Start of SUPPLIED MATERIAL

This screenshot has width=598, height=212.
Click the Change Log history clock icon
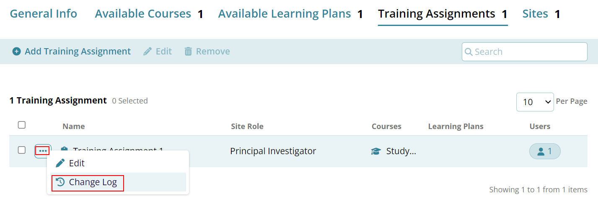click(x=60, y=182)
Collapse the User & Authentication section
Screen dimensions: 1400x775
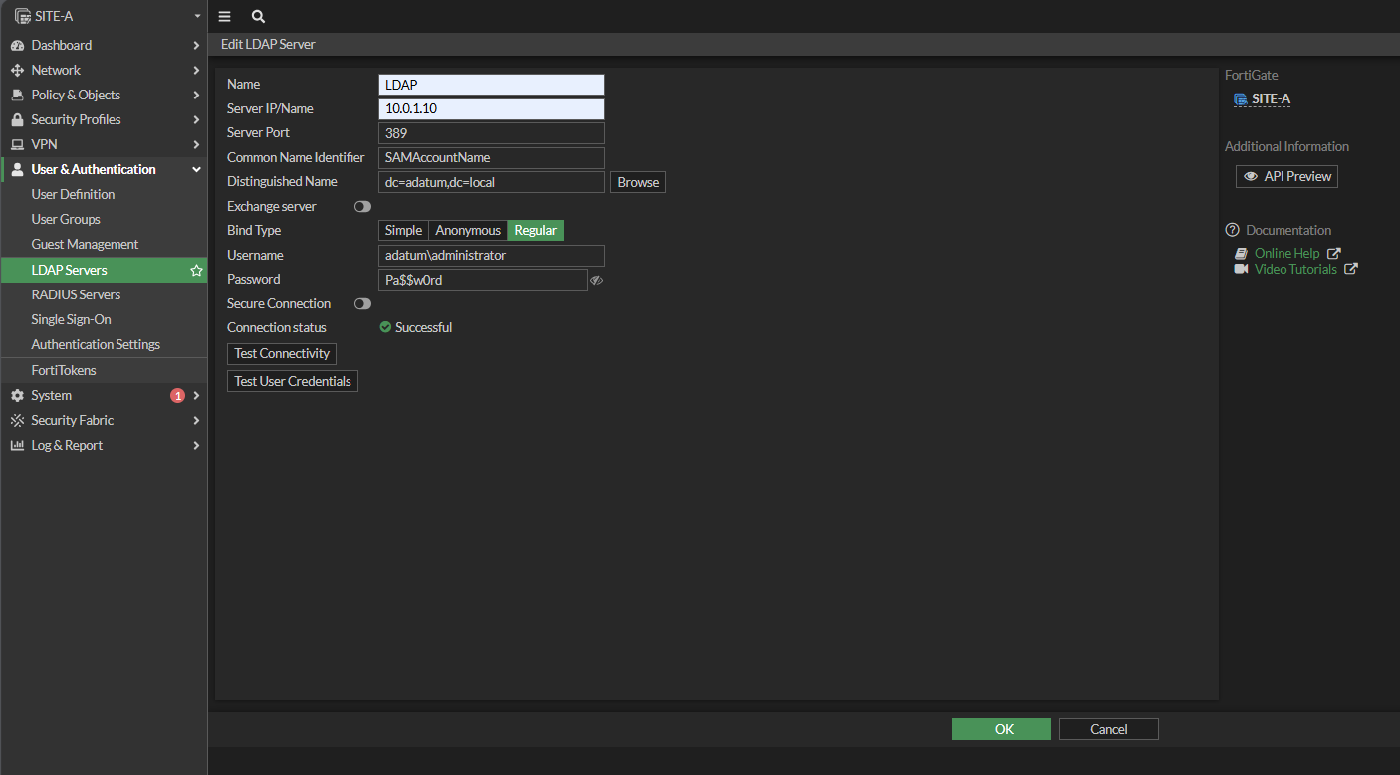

End of SUPPLIED MATERIAL

** PROBLEM TO WORK ON **
Once the line containing "Click the Change Log history clock icon" is located, write out exactly that line and each one after it to the end of the records above, excluding pictures and nothing else.

** RESULT FOR THIS TASK **
Click the Change Log history clock icon
click(x=60, y=182)
Collapse the User & Authentication section
Screen dimensions: 1400x775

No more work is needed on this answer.